EXCERPT PROVIDED:
Justin Allegro, director for state government relations for The Nature Conservancy, said the state’s forests are in great need of restoration and treatment.

“All the forests in the state are woefully unhealthy,” he said.

This bill would recognize the importance of treating wildfires and climate change at scale, instead of “piecing around the edges,” Allegro said.

The new funding account would also set aside $70.8 million every two years for wildfire response. In the next two years, that means hiring 100 more firefighters and buying two new planes. Many fire crews are volunteer, Franz said.

The bill also would fund upgrades for local fire departments that are often the first on scene, Kretz said.

The final piece of the bill is funding community resilience projects, including fuel breaks and prescribed fires. It would also provide direct assistance to home owners to secure their property. Community resilience hasn’t been part of previous legislation, Franz said, but after seeing the destruction in the Whitman County town of Malden, she knew it should be included.

More than 2 million homes in Washington are vulnerable to wildfire, according to a U.S. Forest Service wildfire risk assessment.

“We need to take all steps possible to help protect our communities and give them a chance to be able to survive these fires,” Franz said.

Kretz pointed to the A to Z Project in Mill Creek as an example of how some communities are already doing this work by partnering with forestry groups and timber companies to treat forests and raise money for further restoration.

WORK TO COMPLETE: Output the passage of the wildfire funding article between "Justin Allegro, director" and "restoration and treatment.", inclusive. The records below are separate material and have no connection to the wildfire funding article above.

DATA ENTRIES:
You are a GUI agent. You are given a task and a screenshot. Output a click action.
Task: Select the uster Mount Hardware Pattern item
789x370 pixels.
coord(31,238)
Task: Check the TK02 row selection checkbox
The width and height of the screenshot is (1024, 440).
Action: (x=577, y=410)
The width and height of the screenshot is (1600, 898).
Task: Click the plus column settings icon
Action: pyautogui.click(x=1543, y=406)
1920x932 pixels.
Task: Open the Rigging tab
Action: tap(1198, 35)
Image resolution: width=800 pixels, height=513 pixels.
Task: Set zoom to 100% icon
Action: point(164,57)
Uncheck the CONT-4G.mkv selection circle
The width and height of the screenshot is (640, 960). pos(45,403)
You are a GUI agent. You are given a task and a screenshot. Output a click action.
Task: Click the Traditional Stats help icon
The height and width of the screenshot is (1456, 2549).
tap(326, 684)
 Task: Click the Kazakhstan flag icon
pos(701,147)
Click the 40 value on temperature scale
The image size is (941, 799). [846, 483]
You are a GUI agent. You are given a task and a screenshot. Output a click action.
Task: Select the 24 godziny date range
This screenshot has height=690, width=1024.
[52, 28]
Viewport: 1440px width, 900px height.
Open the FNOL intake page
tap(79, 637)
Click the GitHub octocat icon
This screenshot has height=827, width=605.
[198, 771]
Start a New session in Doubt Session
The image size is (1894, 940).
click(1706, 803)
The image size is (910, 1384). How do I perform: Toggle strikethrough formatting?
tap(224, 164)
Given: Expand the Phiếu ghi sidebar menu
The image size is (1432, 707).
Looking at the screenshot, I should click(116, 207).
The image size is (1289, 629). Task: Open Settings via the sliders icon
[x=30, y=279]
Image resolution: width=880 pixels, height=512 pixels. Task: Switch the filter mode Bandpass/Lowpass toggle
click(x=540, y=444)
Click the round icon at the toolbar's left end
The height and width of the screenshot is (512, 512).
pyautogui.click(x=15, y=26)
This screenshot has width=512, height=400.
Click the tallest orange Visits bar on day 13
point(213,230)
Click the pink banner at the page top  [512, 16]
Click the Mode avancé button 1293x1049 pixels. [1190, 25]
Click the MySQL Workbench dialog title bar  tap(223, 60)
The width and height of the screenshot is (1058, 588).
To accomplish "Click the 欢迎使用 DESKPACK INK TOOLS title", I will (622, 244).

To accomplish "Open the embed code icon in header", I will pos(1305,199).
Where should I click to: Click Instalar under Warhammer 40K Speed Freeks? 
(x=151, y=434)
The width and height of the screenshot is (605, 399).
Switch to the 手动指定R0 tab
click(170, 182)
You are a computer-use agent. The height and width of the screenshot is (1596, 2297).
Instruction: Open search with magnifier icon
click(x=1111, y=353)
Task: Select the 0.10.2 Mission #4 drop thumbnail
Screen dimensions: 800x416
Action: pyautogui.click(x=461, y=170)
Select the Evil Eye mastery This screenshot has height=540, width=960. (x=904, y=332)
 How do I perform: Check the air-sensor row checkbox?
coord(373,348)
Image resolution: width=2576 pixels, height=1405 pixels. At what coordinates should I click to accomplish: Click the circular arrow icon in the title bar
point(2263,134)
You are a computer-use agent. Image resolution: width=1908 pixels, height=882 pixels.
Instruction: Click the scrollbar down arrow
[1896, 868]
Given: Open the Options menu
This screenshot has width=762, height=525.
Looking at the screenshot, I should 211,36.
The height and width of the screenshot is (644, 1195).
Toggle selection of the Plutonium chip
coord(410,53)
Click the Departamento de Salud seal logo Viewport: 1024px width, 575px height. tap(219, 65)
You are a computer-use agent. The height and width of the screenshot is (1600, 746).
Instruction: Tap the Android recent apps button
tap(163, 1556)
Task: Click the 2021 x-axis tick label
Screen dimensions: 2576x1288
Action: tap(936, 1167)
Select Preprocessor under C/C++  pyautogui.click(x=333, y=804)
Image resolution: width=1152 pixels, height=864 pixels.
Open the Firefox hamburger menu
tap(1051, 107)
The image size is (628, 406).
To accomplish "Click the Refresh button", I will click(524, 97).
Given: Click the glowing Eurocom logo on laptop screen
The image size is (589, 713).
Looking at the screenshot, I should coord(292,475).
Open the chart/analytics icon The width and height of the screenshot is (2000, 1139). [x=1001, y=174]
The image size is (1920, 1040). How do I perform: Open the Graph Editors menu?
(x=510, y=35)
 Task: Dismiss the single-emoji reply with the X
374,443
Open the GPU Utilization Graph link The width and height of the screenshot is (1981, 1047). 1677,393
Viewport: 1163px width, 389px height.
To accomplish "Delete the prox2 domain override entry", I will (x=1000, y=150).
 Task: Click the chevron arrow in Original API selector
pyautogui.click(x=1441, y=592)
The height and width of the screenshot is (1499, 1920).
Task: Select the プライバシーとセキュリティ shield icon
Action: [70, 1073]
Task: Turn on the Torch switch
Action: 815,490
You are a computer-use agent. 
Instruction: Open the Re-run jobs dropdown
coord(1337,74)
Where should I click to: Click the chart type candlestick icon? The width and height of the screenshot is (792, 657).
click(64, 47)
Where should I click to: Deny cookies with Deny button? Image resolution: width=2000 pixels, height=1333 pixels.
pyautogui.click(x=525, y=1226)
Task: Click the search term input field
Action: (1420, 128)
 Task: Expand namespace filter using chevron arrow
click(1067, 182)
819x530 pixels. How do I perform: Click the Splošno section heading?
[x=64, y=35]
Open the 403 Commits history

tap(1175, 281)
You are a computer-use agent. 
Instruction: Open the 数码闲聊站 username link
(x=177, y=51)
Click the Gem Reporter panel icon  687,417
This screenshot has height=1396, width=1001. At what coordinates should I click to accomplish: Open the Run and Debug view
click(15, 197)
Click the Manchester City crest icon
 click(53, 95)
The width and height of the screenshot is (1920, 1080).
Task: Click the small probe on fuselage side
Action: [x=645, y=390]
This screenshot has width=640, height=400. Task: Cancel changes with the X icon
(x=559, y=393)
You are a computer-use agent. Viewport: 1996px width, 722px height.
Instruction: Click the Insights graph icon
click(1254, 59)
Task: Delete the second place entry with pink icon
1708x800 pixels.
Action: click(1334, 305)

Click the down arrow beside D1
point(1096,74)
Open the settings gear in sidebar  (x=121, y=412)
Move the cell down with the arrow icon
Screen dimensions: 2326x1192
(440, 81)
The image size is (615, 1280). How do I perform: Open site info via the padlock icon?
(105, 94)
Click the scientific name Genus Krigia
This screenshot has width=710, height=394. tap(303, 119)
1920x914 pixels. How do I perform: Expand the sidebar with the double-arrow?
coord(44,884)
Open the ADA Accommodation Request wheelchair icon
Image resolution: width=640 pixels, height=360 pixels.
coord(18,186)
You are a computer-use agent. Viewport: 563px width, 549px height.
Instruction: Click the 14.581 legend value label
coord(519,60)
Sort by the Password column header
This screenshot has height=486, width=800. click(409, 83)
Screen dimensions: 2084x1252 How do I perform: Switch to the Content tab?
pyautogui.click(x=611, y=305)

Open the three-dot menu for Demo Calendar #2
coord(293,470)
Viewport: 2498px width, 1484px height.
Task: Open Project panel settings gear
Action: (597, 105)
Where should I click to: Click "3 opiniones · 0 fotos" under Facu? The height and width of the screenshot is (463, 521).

CORRECT RESULT:
Justin Allegro, director for state government relations for The Nature Conservancy, said the state’s forests are in great need of restoration and treatment.